🤖 AI Summary
Current safety guardrails for large language models struggle to generalize across diverse threat types due to heterogeneous threats, fragmented data, and inconsistent evaluation standards. To address this, this work proposes RouteGuard, a novel framework that, for the first time, identifies the task interference problem inherent in monolithic guardrails and introduces GuardZoo, a unified benchmark for comprehensive evaluation. RouteGuard employs a modular routing mechanism to direct inputs to domain-specific expert classifiers, enabling fine-grained and scalable threat detection. Experimental results demonstrate that RouteGuard significantly outperforms strong baselines in both fine-grained threat identification and out-of-domain generalization, while also supporting flexible integration of emerging threat categories.
📝 Abstract
Building robust safety guardrails is essential for deploying Large Language Models across diverse real-world applications. However, this goal remains challenging because safety risks span heterogeneous threat domains, while existing datasets cover only fragmented risk subsets and rely on inconsistent taxonomies. Consequently, it remains unclear whether current guardrails can generalize beyond narrow evaluation settings. To better understand the robustness of guardrail models, we first introduce GuardZoo, a unified human-annotated benchmark with 32,460 samples covering 15 distinct unsafe categories.
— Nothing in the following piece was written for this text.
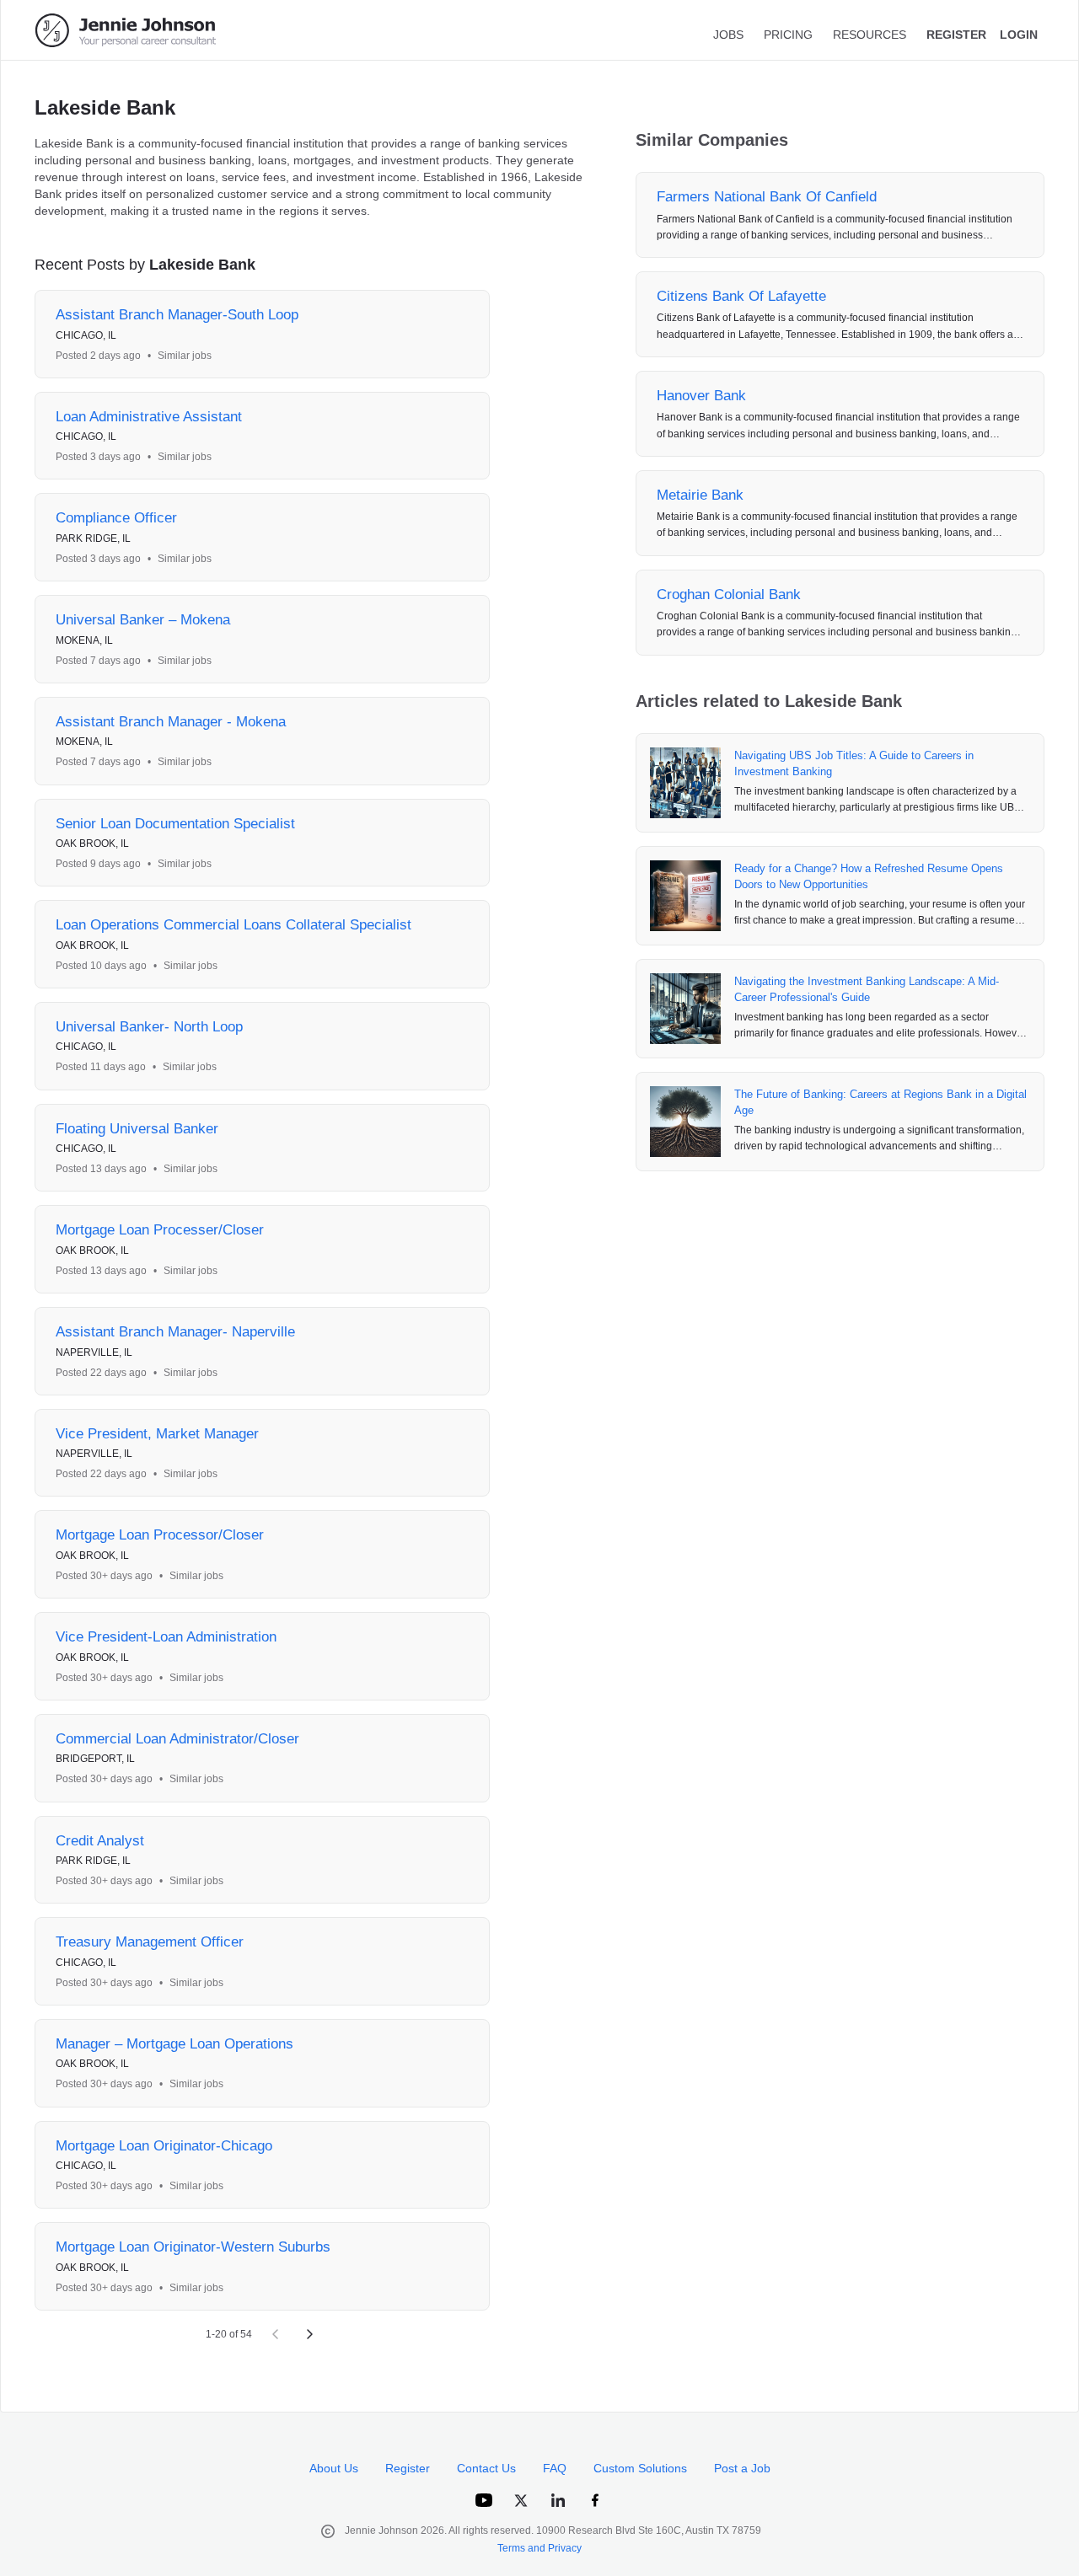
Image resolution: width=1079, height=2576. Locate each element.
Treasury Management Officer (150, 1942)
Evaluation on GuardZoo reveals that monolithic guardrails suffer from task interference: different threat domains require distinct decision boundaries that are difficult to compress into a single model. We therefore propose RouteGuard, a router-expert framework that triages each conversation to specialized expert guardrails for threat-specific detection. Experiments show that RouteGuard improves fine-grained threat detection over strong guardrail baselines, generalizes better under out-of-domain evaluation, and supports flexible modular expansion to emerging threats.